How To Become A Tattoo Artist

How Do I Be a Professional Tattoo Artist

Thanks to the popularity of reality tattoo tv there are loads of aspiring tattoo artists. It seems like every artistic friend designs tattoos or draws tattoos or wants to be a tattoo artist. There are 20 aspiring “artists” to every one artist willing to give an apprenticeship. Most artists don’t want more competition, and most aspiring apprentices don’t have what it takes to be a tattoo artist. So what do you need?

Stubbornness

As said, most artists don’t want apprentices. It’s not that they don’t want to pass on the knowledge, it’s just that most of the people they get asking are not the sort of people they want to follow them around for 70 hours a week or they just don’t have the artistic skills to be interesting enough to make it. I knew one girl who got an apprenticeship simply because she wouldn’t go away.
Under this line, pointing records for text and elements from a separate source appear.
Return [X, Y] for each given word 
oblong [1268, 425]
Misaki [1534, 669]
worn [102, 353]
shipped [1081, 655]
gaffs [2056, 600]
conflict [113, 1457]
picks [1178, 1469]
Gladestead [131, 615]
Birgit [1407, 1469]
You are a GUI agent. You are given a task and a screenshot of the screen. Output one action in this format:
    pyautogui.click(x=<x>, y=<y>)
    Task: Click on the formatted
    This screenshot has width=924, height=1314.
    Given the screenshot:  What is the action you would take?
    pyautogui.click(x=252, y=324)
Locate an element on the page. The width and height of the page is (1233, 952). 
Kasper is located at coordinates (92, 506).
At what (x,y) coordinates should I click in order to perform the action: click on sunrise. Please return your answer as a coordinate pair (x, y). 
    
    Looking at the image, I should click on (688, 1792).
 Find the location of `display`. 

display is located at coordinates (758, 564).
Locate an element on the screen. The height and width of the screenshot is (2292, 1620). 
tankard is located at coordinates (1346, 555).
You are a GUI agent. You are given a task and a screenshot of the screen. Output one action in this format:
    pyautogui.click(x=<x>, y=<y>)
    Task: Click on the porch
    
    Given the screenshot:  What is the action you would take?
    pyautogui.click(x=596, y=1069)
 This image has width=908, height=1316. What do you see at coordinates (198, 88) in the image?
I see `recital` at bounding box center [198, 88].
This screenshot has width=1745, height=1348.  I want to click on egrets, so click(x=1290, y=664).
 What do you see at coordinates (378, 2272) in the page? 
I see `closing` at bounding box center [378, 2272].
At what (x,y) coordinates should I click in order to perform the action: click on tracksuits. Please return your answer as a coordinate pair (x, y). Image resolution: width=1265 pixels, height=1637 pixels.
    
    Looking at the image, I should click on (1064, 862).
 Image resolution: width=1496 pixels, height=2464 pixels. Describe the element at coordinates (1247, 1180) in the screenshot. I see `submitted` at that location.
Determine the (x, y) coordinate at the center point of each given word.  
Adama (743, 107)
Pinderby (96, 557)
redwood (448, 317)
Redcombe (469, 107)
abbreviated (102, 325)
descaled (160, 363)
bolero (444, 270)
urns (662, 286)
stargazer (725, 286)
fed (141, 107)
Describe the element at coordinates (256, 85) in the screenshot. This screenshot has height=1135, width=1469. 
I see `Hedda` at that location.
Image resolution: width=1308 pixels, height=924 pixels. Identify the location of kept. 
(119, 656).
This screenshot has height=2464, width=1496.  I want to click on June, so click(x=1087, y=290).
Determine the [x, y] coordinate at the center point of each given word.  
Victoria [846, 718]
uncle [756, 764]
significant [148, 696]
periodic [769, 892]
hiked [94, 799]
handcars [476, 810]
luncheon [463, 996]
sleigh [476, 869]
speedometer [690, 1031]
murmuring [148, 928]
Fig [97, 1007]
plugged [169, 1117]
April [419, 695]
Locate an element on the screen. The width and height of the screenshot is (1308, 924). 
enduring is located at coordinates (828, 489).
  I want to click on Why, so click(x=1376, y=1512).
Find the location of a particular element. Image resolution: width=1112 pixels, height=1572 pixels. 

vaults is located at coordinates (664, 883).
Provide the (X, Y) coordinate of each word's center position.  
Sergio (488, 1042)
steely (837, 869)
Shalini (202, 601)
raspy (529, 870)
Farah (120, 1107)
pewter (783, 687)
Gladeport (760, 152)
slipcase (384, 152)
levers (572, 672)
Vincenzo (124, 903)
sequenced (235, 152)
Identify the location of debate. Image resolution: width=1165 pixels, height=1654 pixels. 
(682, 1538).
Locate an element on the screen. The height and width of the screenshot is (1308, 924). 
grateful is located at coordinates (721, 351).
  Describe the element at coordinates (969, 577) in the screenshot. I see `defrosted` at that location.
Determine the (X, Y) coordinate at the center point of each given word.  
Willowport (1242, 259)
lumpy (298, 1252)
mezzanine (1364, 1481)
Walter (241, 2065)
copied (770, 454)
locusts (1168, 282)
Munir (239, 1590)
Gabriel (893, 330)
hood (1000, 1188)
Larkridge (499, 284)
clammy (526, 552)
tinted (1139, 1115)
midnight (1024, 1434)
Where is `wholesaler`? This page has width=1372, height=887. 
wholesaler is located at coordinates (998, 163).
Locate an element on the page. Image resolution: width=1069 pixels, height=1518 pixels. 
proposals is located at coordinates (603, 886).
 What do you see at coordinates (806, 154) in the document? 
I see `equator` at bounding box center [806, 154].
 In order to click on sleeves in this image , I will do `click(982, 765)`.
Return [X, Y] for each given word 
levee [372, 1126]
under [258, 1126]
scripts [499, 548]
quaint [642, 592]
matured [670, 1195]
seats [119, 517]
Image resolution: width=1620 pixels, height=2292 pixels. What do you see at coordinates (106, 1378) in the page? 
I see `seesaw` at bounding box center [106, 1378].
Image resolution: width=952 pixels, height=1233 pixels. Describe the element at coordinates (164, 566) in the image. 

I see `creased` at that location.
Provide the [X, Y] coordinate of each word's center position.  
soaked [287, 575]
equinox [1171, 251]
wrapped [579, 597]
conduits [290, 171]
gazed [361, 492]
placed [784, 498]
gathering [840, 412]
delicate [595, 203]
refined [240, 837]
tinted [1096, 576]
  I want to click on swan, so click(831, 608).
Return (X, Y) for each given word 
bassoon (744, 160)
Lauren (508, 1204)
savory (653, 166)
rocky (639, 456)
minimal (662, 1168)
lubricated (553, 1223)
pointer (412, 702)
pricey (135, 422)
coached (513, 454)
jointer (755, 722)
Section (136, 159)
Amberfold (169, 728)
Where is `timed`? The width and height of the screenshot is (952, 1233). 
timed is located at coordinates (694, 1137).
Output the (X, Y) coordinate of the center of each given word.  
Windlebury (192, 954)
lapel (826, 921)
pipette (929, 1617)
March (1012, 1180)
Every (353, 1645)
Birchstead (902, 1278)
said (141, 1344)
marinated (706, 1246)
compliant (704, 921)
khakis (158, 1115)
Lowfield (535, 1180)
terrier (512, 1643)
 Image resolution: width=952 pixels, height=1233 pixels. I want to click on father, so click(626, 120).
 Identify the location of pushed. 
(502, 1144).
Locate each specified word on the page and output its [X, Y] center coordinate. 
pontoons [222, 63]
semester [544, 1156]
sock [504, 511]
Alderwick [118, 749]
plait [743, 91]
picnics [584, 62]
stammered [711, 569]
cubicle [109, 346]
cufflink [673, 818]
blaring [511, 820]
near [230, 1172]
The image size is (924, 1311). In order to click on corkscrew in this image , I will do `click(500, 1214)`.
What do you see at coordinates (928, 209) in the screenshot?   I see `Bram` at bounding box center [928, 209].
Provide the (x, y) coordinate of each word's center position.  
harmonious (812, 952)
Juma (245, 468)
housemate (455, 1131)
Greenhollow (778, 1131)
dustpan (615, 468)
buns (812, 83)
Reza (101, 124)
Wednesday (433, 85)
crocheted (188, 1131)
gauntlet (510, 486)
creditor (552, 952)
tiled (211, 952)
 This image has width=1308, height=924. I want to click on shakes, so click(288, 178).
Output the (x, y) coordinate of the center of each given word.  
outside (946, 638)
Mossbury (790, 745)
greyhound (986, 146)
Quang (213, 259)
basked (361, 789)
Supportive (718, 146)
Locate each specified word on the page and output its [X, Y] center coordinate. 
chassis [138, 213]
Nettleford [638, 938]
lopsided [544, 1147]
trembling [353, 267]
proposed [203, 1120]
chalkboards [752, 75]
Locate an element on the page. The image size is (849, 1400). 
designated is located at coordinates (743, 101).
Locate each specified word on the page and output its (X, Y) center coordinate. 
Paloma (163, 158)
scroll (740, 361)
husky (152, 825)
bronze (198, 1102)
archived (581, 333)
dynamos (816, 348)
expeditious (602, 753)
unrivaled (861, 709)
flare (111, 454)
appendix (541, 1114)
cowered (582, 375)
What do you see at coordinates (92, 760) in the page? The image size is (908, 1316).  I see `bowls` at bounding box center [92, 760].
She showed up every day, eventually she started answering the phones, cleaning around the shop, and doing the daily “chores” of an apprentice so it just became a natural progression to let her start one. Stubbornness will get you a long way so keep pushing if you’re serious and eventually a space will open up.

Draw

Tattooing is drawing 20 – 60 hours a week, more if you count the early mornings and days off spent sketching for the time you don’t have in the shop because you’re tattooing. Drawing, drawing and more drawing is what tattooing is about. If you don’t like to draw, or you’re not good at drawing, why would you want to be a tattoo artist? If you’re not already drawing you should be. Remember that it’s all about quality over quantity. Showing up with 100 poor drawings versus 5 mediocre ones and one amazing one shows that you have the ability to be amazing. I have hired an apprentice based on a single drawing out of a sketchpad of junk. His drawing was awful, but he kept trying and that one drawing showed he had skills I thought were teachable.

Be Reliable

It’s amazing how flighty people can be. The apprentice who promises to be there, then claims car trouble and posts instagram posts getting drunk with friends. Tattooing is a job, an apprenticeship is a job. If you can’t be trusted to show up as an apprentice then you can’t be trusted to show up as an artist and you’ll get fired.

Avoid Tattoo Schools

Traditional apprenticeships are free. In exchange for your blood, sweat, and tears in the shop, plus a reasonable amount of time working as a paid artist you’ll learn skills. There are plenty of “tattoo schools” who say for an exorbitant fee they can teach you to tattoo “in a week” or some other arbitrary time. Tattooing takes practice, muscles in your hand have to be built up and trained to do the job. You can’t benchpress 200lb in a week, so why do you think you could draw with a vibrating 1lb barbell on the end of a needle? Most places that charge for an apprenticeship are only in it for the money and not the craft. Don’t go to them.